- [WHAT THE TASK REQUIRES]: The answer must be only the lines below from the one holding "Screen dimensions: 1119x1259" down to the one holding "the search icon", ends included, printed exactly; please omit all pictures.

- [DATA IN THIS EXERCISE]:
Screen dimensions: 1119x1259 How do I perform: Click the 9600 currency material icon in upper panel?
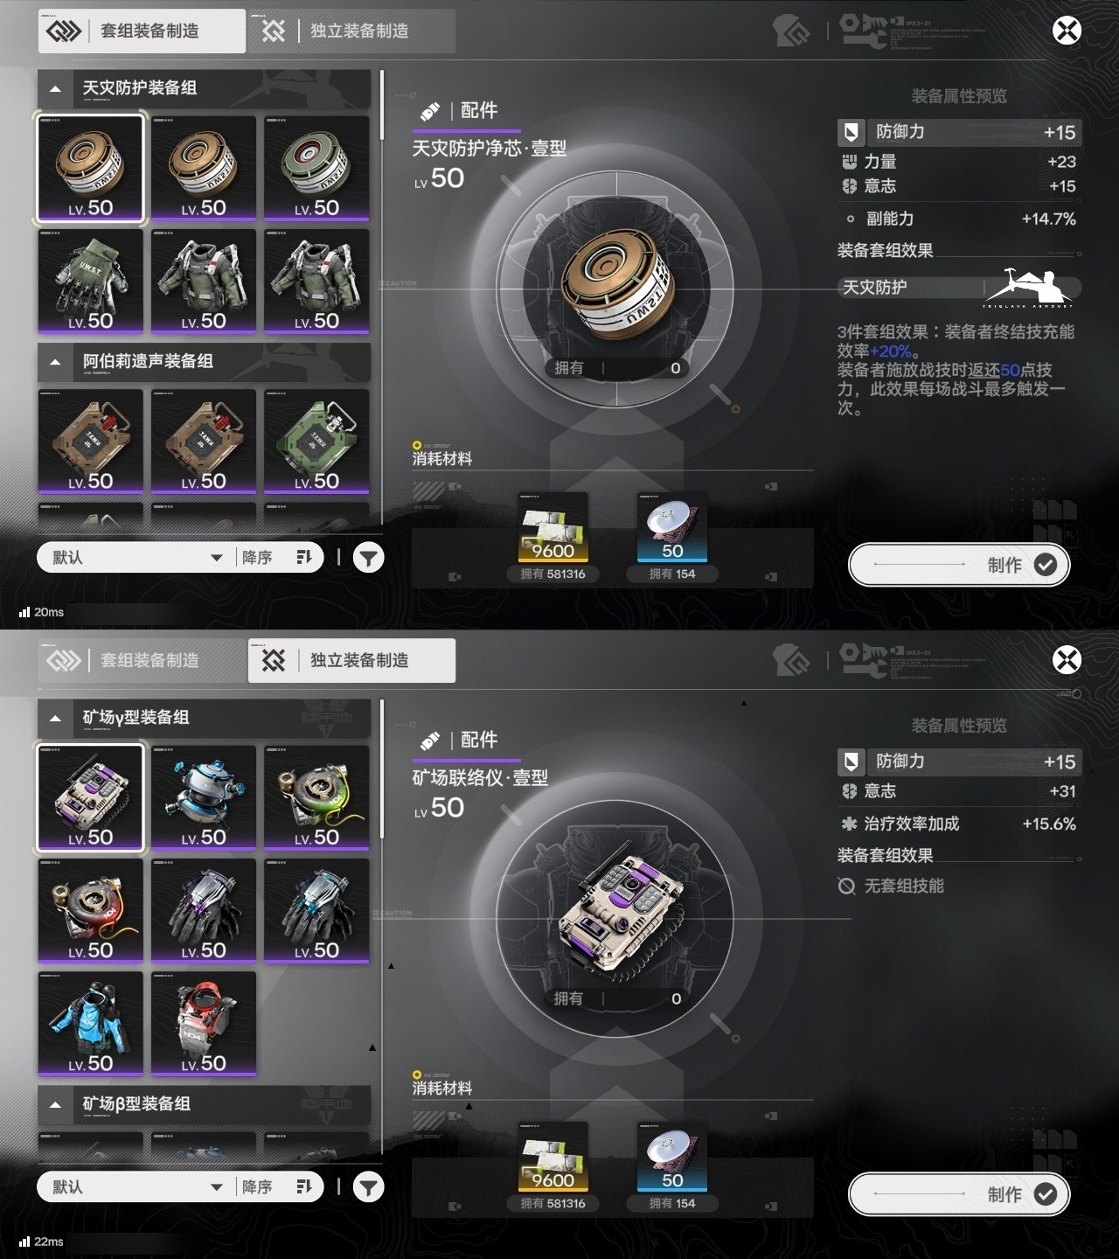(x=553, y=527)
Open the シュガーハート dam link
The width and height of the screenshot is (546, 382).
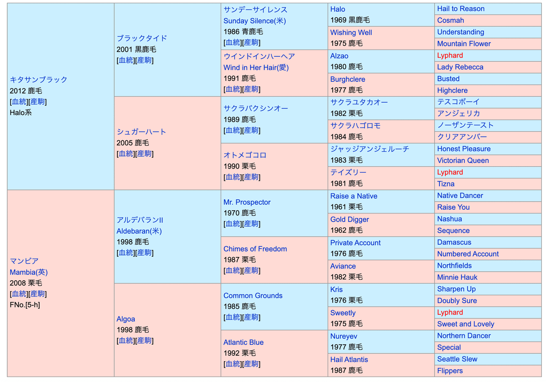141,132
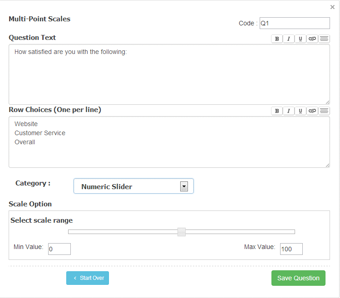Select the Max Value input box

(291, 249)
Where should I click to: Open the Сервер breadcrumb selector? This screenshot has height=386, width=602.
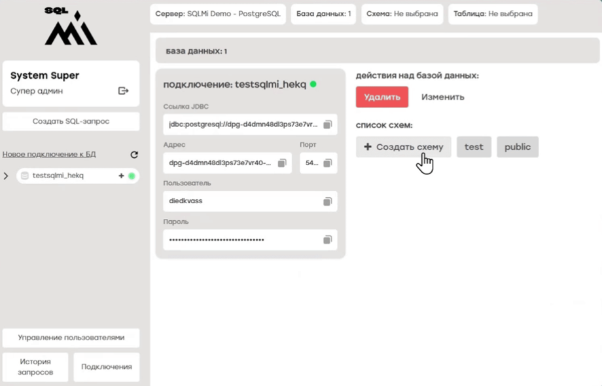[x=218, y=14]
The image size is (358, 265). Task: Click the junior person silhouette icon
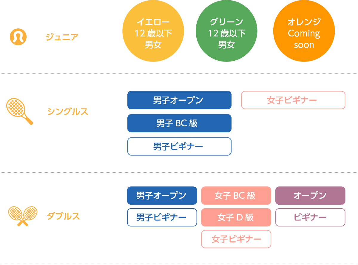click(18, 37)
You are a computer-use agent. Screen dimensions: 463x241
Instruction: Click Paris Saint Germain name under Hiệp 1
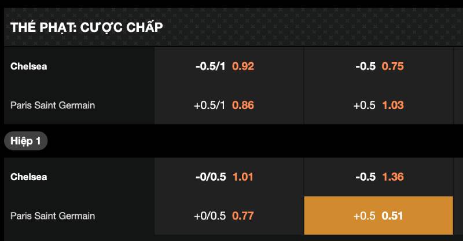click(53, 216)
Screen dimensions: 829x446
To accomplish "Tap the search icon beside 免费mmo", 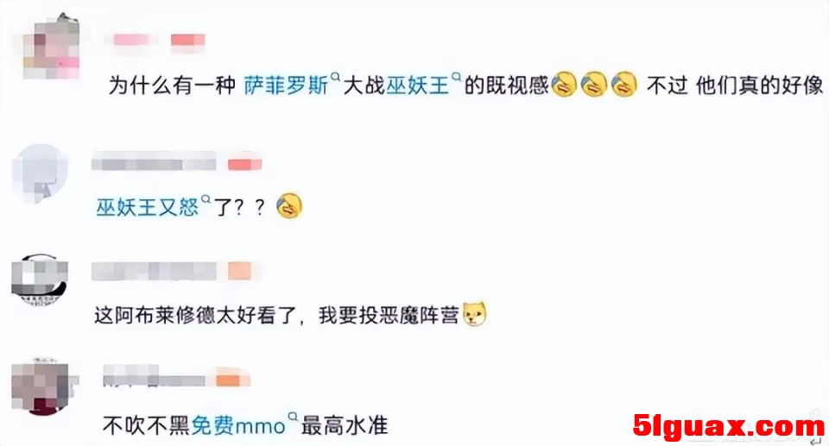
--
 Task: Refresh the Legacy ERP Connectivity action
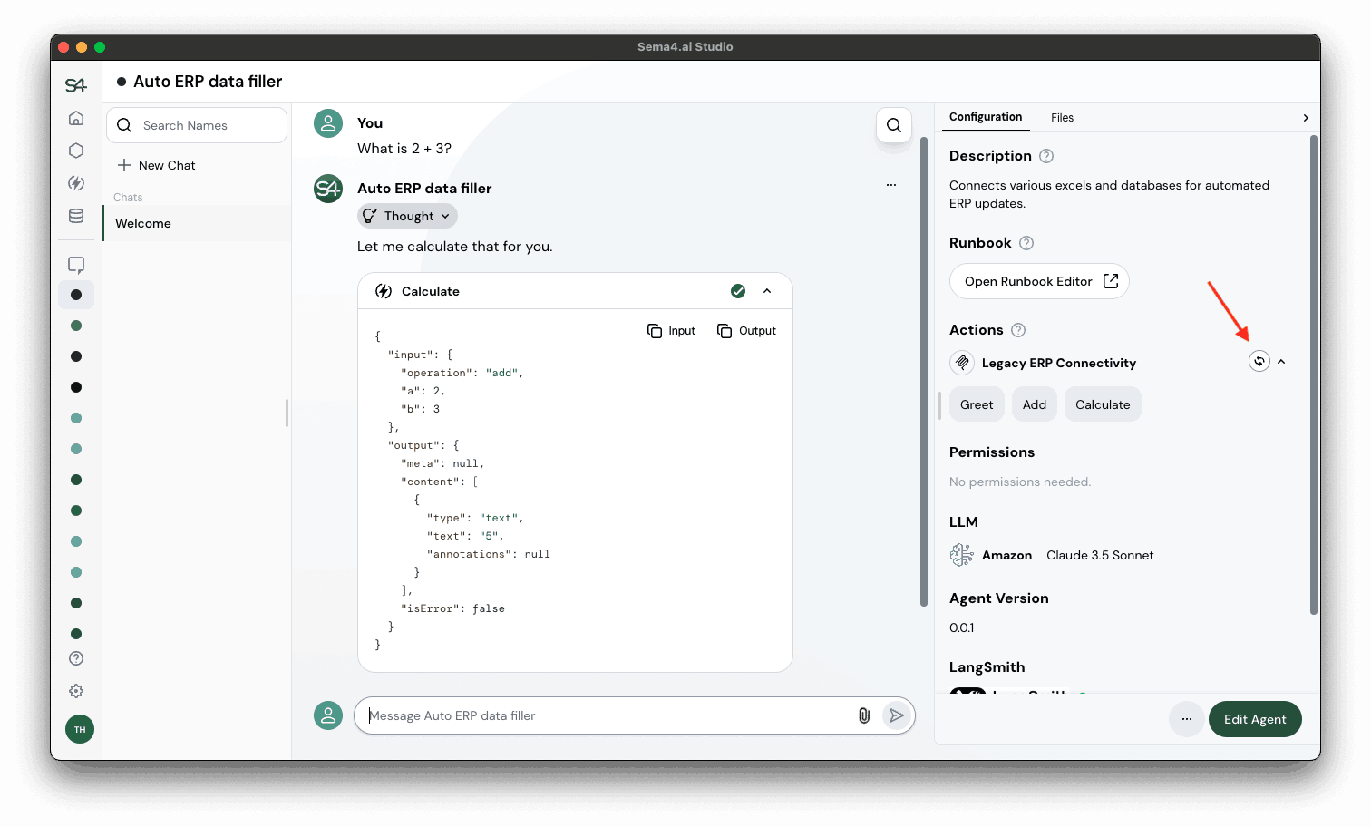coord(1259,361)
...
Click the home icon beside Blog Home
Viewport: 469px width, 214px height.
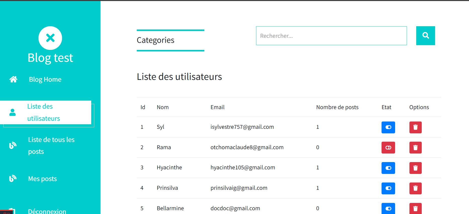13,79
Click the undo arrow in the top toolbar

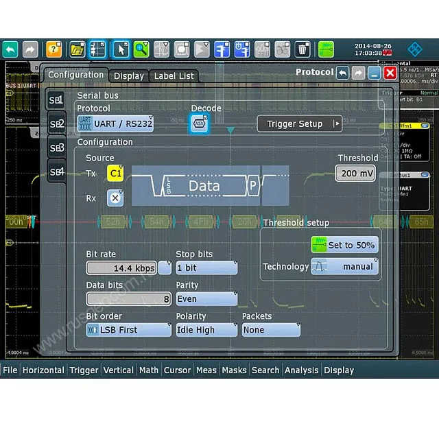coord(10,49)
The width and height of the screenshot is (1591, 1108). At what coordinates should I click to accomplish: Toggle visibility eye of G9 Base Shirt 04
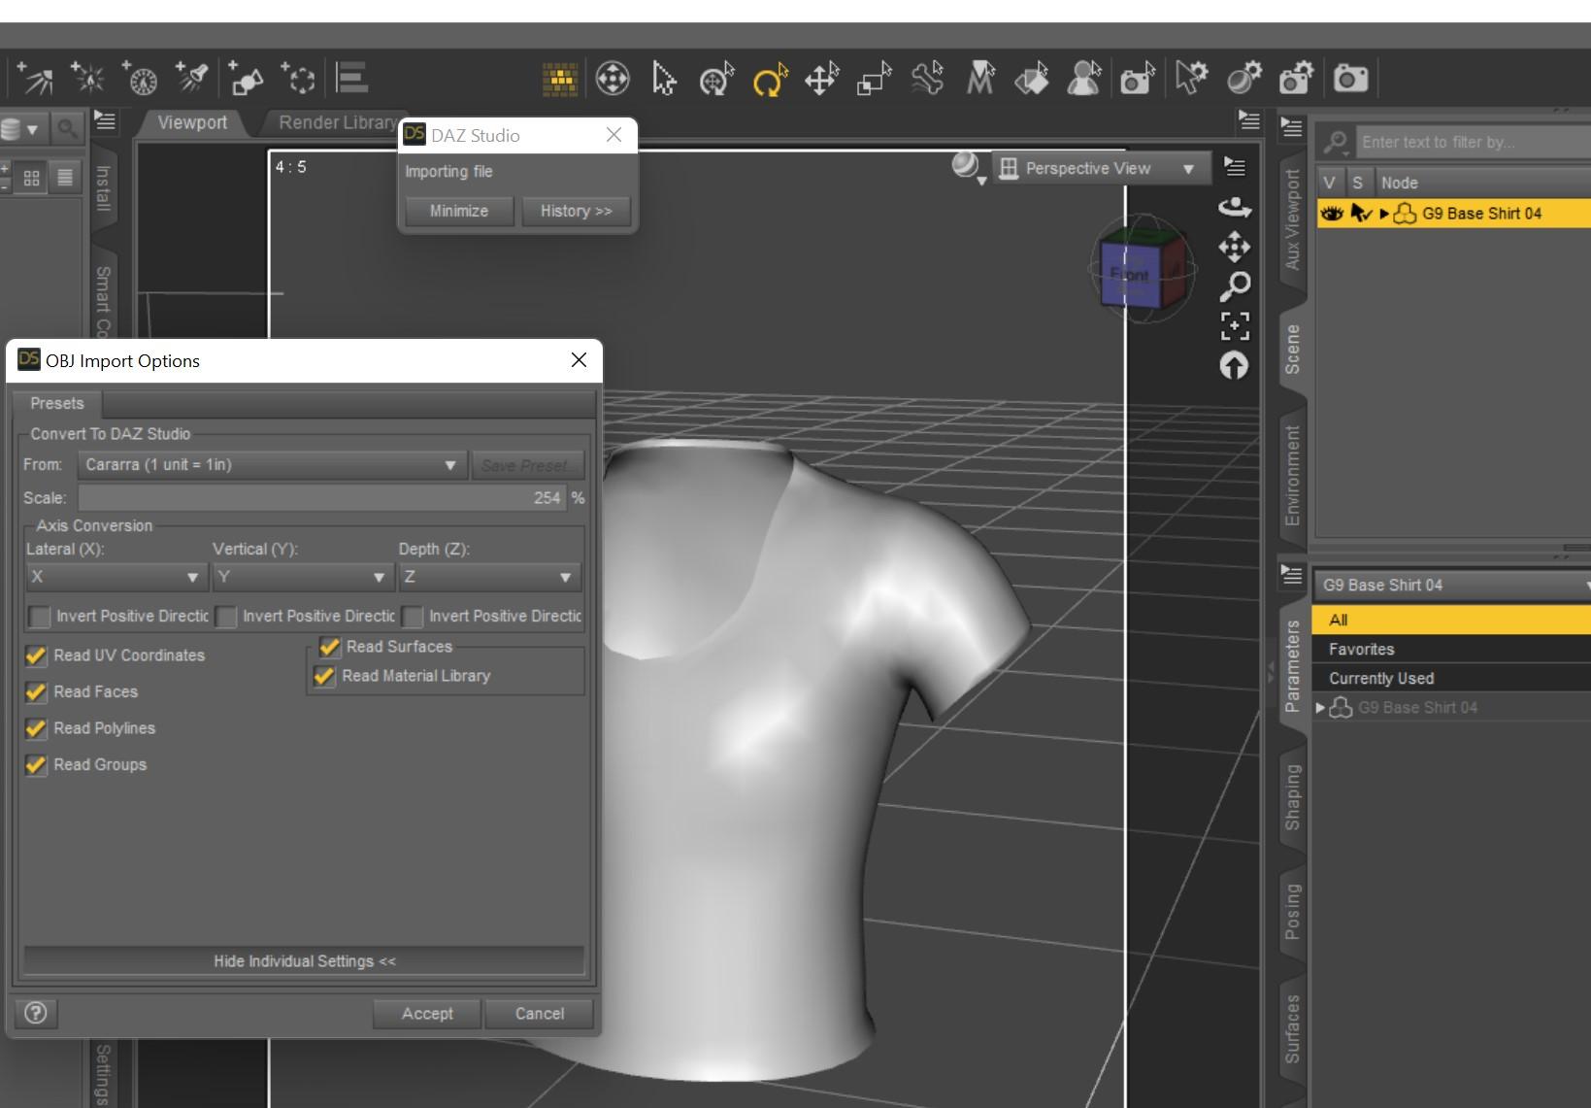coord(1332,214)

- [ANSWER TO THIS TASK]:
Screen dimensions: 1119x1259 How do I perform: Click the 9600 currency material icon in upper panel?
(x=553, y=527)
Open the シュガーハート dam link
The width and height of the screenshot is (546, 382).
141,132
Select the Max Value input box

(291, 249)
Where should I click to: Open the Сервер breadcrumb selector? This screenshot has height=386, width=602.
[x=218, y=14]
The image size is (358, 265). Task: Click the junior person silhouette icon
click(18, 37)
You are a computer-use agent. Screen dimensions: 463x241
Instruction: Click Paris Saint Germain name under Hiệp 1
click(53, 216)
Screen dimensions: 829x446
To accomplish "Tap the search icon beside 免费mmo", 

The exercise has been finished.